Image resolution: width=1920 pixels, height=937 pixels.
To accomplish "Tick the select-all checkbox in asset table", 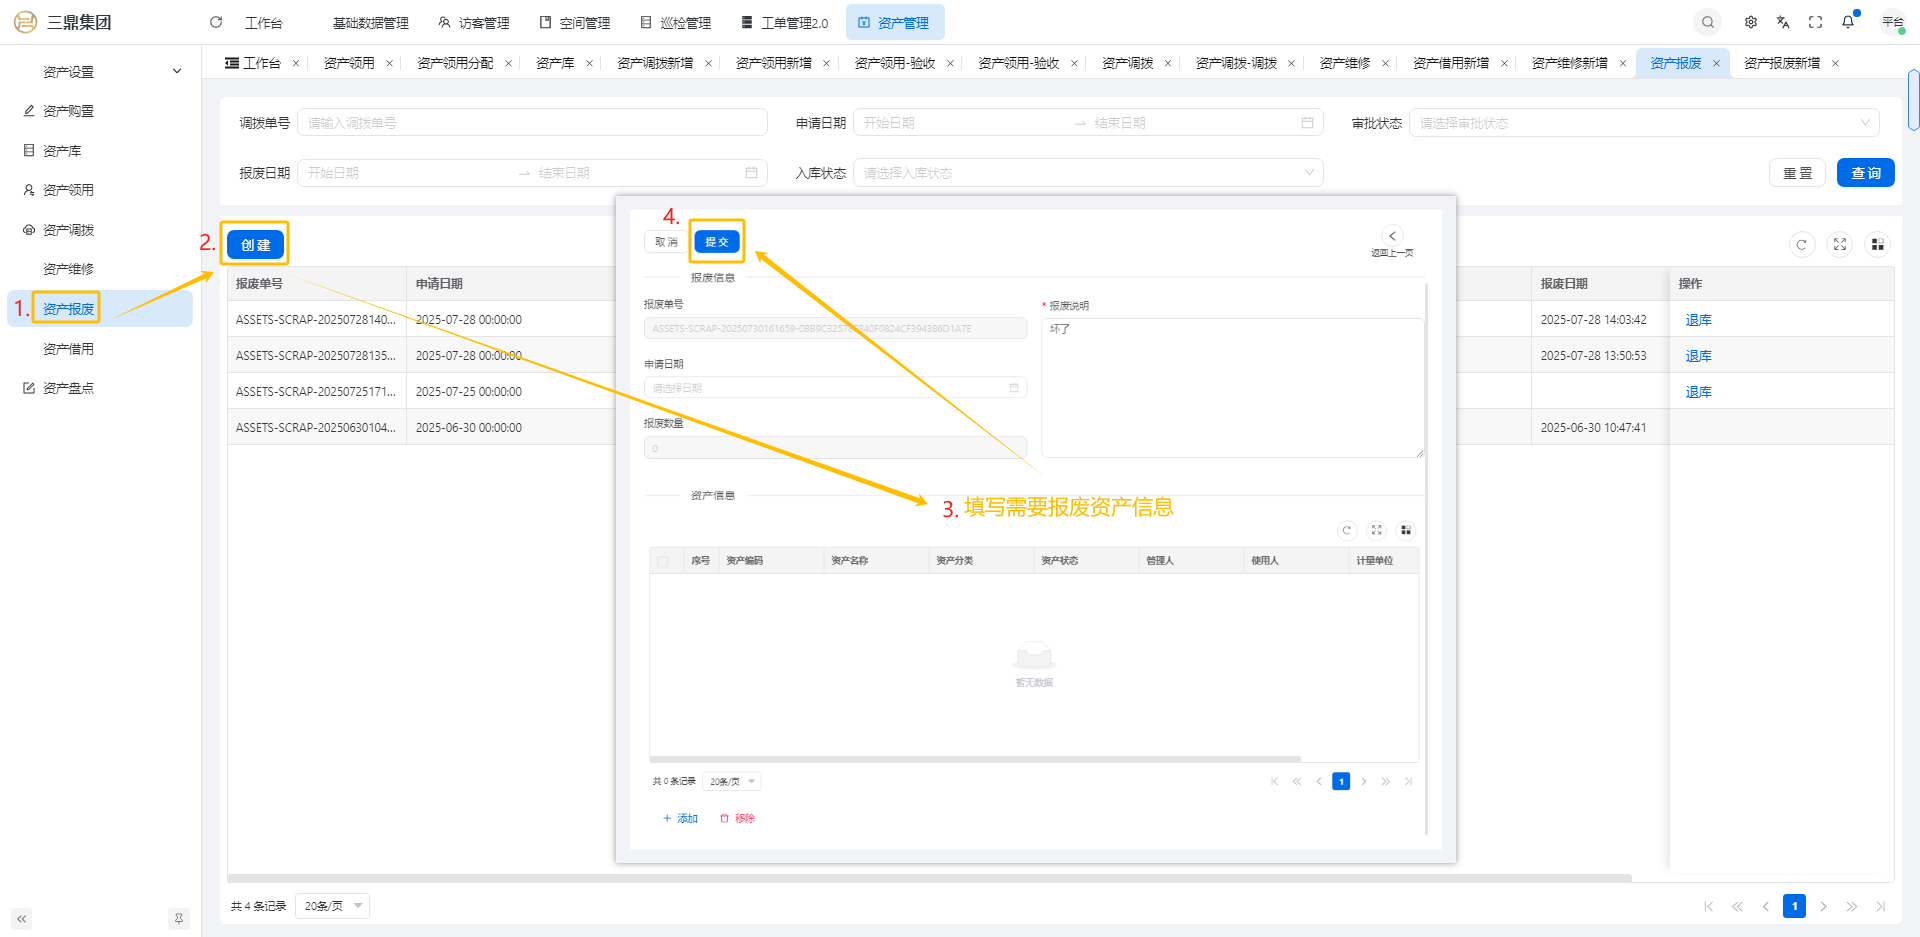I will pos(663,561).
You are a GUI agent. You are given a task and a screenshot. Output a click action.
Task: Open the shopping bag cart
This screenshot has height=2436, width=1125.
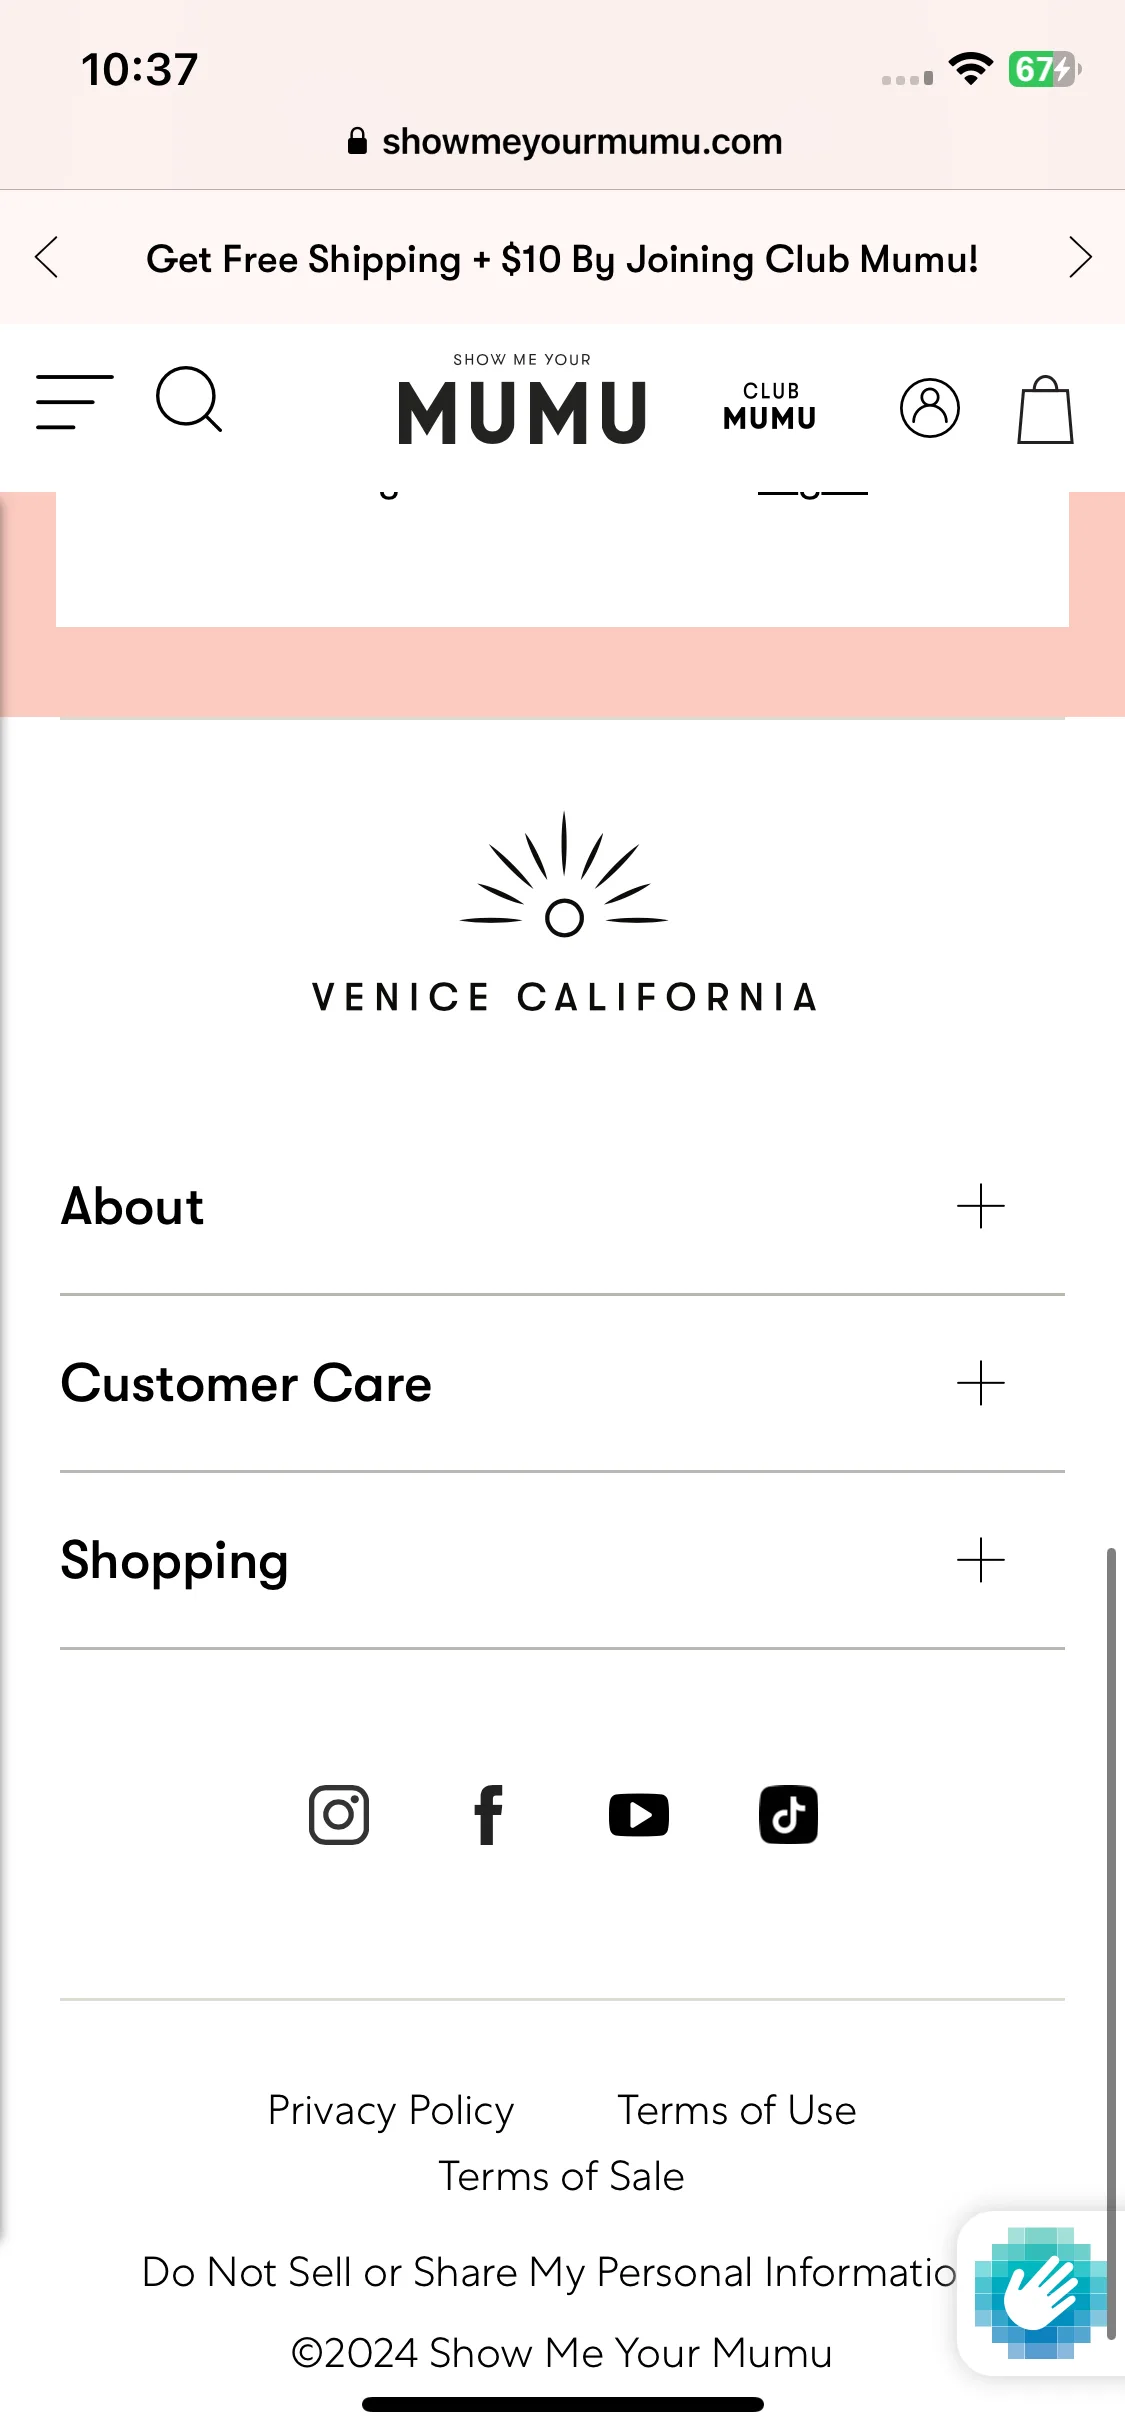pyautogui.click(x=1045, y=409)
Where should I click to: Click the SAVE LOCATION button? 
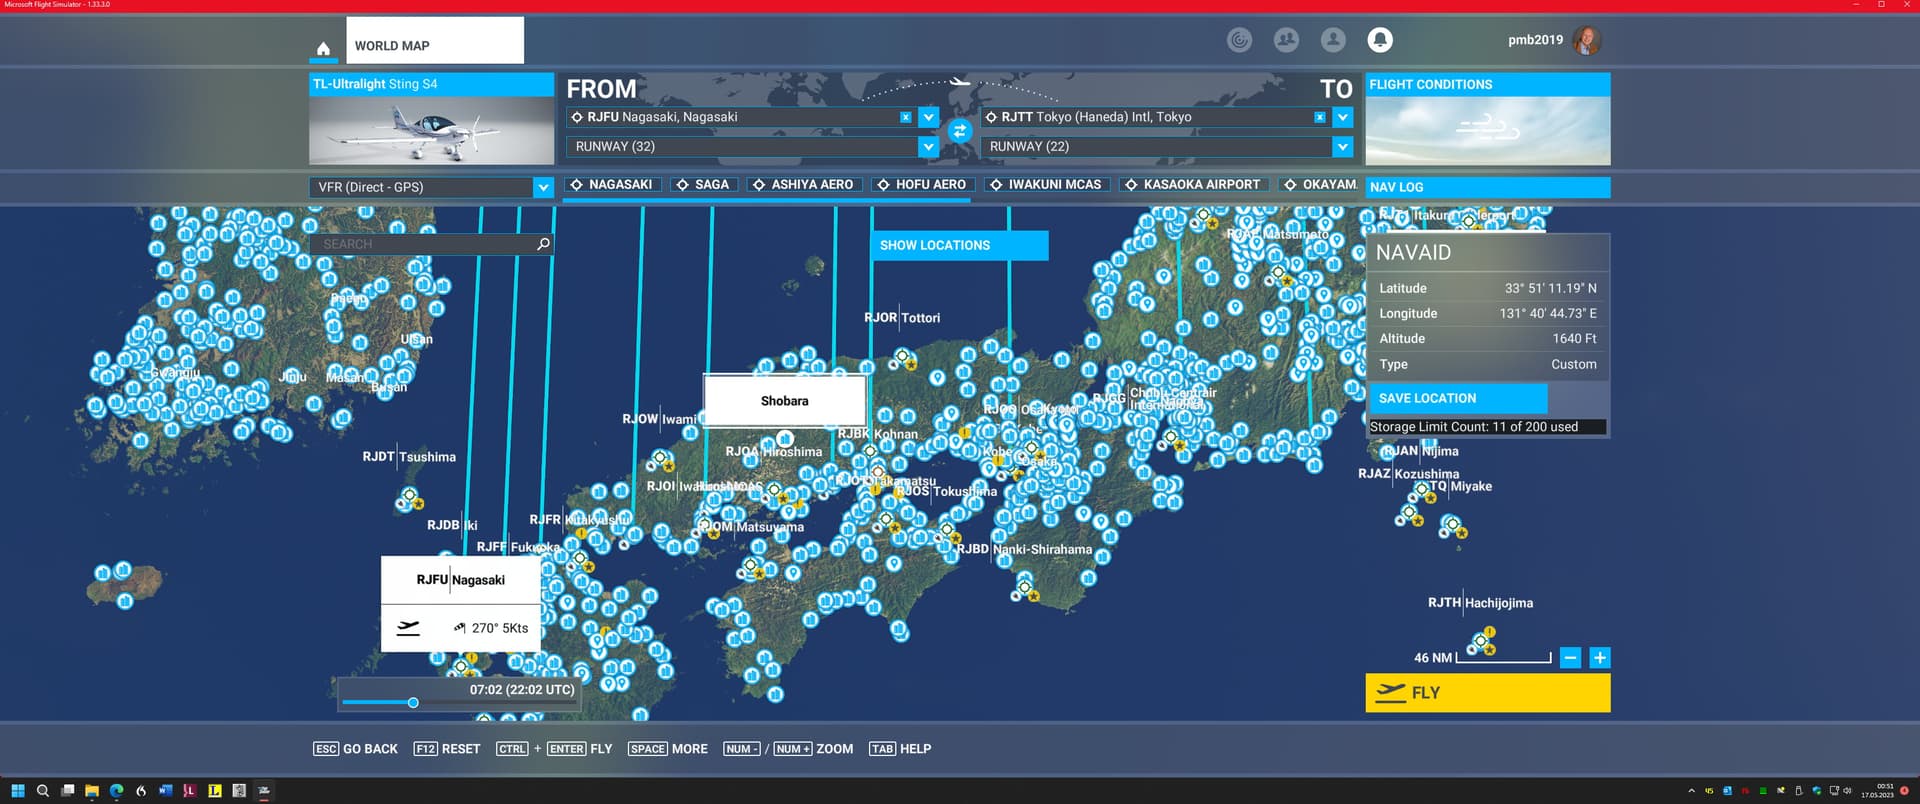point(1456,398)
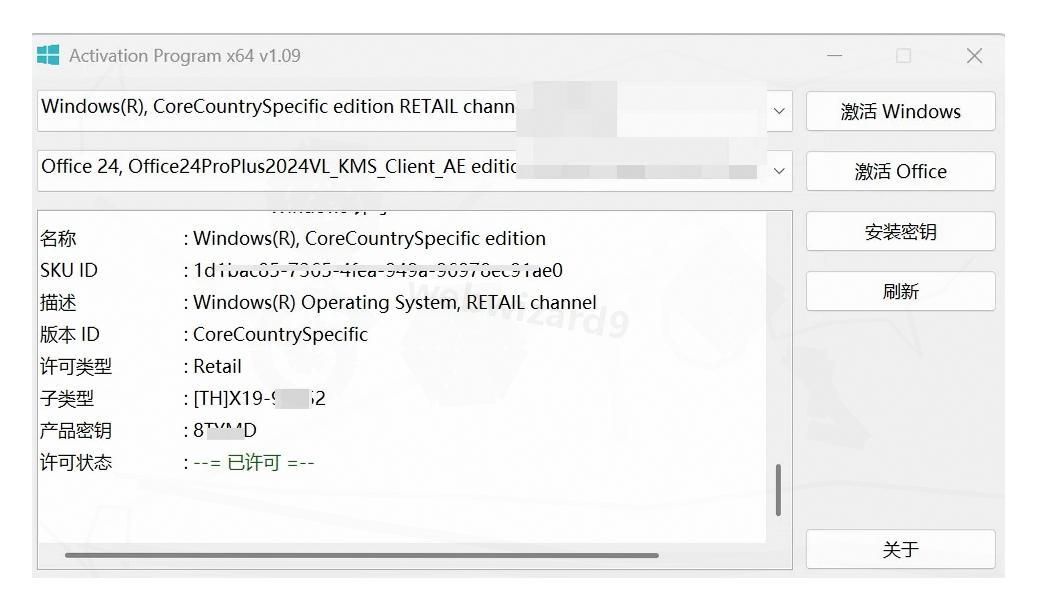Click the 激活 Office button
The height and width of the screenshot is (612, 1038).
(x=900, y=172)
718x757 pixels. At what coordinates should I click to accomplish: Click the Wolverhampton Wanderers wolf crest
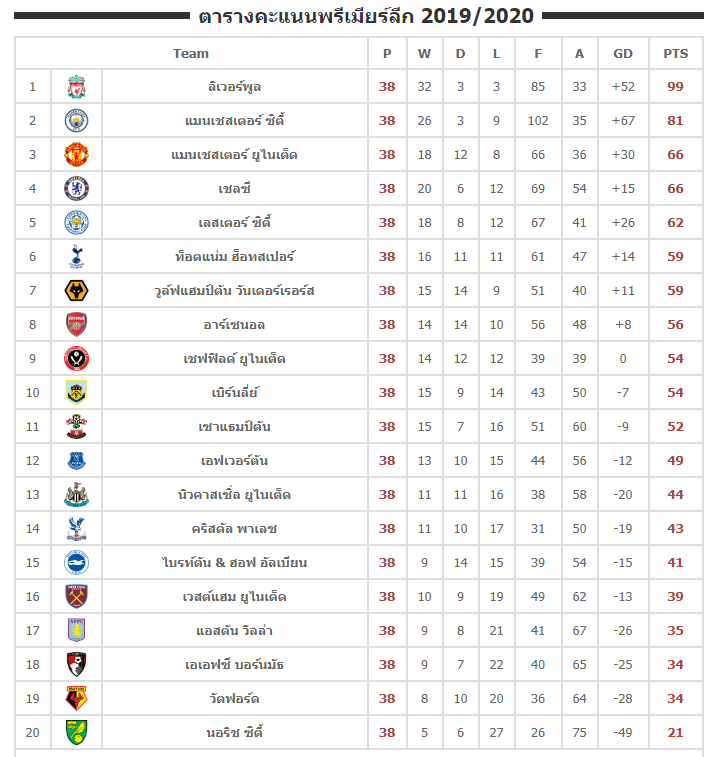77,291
************
→ Problem description: Quote verbatim every line starting at the line that contains "Where should I" and ending with the last line of the records; omit all pictures.

→ Output of the task:
Where should I click to: Click the SAVE LOCATION button? 
point(1456,398)
Click the 激活 Office button
The height and width of the screenshot is (612, 1038).
(x=900, y=172)
718x757 pixels. At what coordinates should I click to accomplish: Click the Wolverhampton Wanderers wolf crest
77,291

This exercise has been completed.